While FDA states that reprocessed devices should be viewed as the same as new OEM devices, placing no limits on the number of times a device can be used, the Joint Commission suggests specific procedures and policies. Devices should be marked with a unique identifying number, providing a history of each device by the manufacturer. It should include all steps taken throughout the reprocessing process, collection site, job control number, and the number of times it has been processed.
“Fundamentally, AMDR members support regulation of SUD reuse as medical device manufacturing; there can be no shortcuts,” says Vukelich. “US FDA has held SUD reprocessors to all FDA medical device manufacturer requirements since 2000. Canada, and now the UK, also expect the same. Germany has had rigid requirements in place since 2002. We believe regulation has legitimised [reprocessing]. Patients and healthcare providers know that when they use a reprocessed or remanufactured device in these jurisdictions that regulate reprocessing, they are getting a device that is as safe and as effective as any other medical device – and the remanufactured devices often cost a fraction of what new devices may cost and reduce medical waste,” Vukelich explains.

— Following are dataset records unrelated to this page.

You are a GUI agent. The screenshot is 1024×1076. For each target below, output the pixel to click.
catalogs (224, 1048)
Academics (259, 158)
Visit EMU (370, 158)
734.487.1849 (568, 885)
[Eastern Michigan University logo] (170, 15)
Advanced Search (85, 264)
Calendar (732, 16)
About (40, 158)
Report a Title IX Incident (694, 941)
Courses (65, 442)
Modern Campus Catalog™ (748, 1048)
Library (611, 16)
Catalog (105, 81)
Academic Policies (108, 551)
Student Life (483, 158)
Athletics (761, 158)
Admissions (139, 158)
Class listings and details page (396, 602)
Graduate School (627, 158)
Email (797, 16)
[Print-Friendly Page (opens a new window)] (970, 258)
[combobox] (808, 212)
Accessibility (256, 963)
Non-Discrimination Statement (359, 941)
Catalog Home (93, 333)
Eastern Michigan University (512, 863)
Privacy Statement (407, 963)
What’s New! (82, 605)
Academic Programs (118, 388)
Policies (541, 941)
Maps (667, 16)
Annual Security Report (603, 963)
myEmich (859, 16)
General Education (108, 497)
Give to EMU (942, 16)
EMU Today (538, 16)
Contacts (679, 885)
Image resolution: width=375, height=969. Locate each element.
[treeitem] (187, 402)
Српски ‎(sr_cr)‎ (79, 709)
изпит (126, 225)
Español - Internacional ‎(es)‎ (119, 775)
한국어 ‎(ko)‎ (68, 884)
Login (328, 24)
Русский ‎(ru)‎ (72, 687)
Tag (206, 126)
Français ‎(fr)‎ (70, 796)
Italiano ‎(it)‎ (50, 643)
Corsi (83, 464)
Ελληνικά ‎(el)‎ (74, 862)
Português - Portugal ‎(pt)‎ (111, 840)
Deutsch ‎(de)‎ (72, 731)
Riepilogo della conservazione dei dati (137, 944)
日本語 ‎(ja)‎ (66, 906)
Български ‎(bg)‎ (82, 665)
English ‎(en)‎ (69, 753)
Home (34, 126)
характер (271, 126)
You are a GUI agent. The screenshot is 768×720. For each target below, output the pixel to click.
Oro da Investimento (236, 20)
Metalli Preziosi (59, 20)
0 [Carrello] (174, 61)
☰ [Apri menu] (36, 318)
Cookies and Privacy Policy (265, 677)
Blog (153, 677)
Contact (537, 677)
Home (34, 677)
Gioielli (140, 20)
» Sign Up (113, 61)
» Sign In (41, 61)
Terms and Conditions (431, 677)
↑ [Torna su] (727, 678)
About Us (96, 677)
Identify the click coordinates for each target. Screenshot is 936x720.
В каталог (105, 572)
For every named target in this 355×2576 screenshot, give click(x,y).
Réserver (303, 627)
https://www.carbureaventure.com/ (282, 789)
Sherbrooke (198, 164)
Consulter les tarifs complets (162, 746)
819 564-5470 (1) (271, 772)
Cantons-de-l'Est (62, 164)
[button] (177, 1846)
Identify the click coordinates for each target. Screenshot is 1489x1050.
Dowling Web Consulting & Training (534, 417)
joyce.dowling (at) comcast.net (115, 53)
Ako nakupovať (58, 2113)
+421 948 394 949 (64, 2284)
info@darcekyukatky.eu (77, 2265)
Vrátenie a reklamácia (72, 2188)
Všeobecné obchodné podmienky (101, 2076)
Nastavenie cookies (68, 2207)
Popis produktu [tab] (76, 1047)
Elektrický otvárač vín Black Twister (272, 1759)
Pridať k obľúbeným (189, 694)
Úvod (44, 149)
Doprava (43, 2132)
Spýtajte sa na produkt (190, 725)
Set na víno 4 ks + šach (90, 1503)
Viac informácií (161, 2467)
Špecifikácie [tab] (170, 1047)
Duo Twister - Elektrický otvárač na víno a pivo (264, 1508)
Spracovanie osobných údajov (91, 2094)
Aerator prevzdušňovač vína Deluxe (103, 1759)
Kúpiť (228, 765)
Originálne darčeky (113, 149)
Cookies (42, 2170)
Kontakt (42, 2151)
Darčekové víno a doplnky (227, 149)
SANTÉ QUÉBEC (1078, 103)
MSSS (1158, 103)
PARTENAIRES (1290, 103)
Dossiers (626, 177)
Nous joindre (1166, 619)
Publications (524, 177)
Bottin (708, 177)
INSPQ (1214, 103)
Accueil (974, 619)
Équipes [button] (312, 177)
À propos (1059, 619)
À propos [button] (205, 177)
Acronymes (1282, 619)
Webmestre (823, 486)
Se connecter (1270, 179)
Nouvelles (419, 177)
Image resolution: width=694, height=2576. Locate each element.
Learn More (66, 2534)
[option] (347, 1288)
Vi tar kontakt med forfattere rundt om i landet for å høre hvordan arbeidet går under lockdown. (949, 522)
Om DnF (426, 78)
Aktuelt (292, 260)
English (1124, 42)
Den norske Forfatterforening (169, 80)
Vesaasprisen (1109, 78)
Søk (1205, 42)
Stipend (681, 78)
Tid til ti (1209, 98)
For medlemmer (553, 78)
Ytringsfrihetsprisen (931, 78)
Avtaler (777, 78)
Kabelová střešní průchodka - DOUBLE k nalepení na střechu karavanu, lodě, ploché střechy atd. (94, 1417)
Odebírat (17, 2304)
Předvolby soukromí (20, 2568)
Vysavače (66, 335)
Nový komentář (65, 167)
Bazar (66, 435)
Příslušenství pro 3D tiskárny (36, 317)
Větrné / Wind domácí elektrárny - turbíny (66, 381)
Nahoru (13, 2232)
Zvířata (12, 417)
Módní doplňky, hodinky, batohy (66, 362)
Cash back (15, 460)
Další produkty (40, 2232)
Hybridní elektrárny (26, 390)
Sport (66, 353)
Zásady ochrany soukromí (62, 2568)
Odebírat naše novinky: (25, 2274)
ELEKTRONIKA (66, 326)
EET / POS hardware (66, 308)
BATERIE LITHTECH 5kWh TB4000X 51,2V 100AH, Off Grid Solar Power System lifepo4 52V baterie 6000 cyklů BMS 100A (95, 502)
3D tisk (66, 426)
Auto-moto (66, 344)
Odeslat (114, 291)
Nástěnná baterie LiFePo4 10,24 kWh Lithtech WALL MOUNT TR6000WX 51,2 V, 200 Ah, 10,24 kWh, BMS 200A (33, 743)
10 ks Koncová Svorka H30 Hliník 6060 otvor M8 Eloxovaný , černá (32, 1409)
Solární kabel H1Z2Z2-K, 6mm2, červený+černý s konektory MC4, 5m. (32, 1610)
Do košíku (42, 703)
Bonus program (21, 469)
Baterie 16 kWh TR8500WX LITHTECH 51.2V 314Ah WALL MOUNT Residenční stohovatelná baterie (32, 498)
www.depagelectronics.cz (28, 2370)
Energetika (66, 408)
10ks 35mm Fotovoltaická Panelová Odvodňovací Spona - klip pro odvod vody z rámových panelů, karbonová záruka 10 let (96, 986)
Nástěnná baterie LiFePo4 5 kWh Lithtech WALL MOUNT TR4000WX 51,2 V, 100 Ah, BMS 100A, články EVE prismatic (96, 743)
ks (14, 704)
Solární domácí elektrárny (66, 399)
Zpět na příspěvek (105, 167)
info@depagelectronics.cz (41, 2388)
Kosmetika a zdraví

The recent release of the UK’s Medicines and Healthcare products Regulatory Agency’s (MHRA) guidance document highlights the distinction between hospital reprocessing SUDs – which is still not allowed in the UK – and the standards expected of commercial SUD remanufacturers, Vukelich says, adding: “I believe MHRA has realised it would be responsible to give UK hospitals access to safe, lower-cost and environmentally preferable remanufactured devices – and this document outlines the expectations that SUD remanufacturers need to demonstrate they meet all the standards as would any other device placed on the UK market.”
The MHRA’s “Single-use medical devices: UK guidance on remanufacturing”, published in June 2016, states that: “a remanufacturer confirms the conformity of the remanufactured SUD with the relevant medical devices directive and places a CE mark on their product. This should be done before placing the product on the market or putting it into service. The remanufacturer should demonstrate that the remanufactured device can clearly meet all appropriate requirements of the relevant medical devices directive. The remanufacturer should confirm validity and surety of all manufacturing processes, and accept all liabilities and obligations for the remanufactured SUD.”
They also require packaging and instructions to clearly state that the SUD is a remanufactured version of the original. Labels and packaging should also contain information on who to report device problems to, along with details of the remanufacturer and of the OEM.
If you love it, keep it
Functionality is key; if a product can be remanufactured, adhering to all regulatory guidelines, and still function in the same way as it did when first manufactured, then why should it be thrown away?
“There will always be a need for new devices, so SUD remanufacturers rely on medical device manufacturers making quality instruments,” Vukelich concludes. “But we live in an era of limited resources and so responsible healthcare institutions will seek to maximise the life cycle of the devices they own, which means SUD remanufacturing has to be maximised whenever possible. We have seen that not only do remanufactured devices cost less and reduce waste but data from the US has shown that the availability of remanufactured SUDs in the marketplace has forced some OEMs to drop the prices of their equipment to compete. This is good news for the healthcare consumer, in addition to bringing good news for patients and the environment.”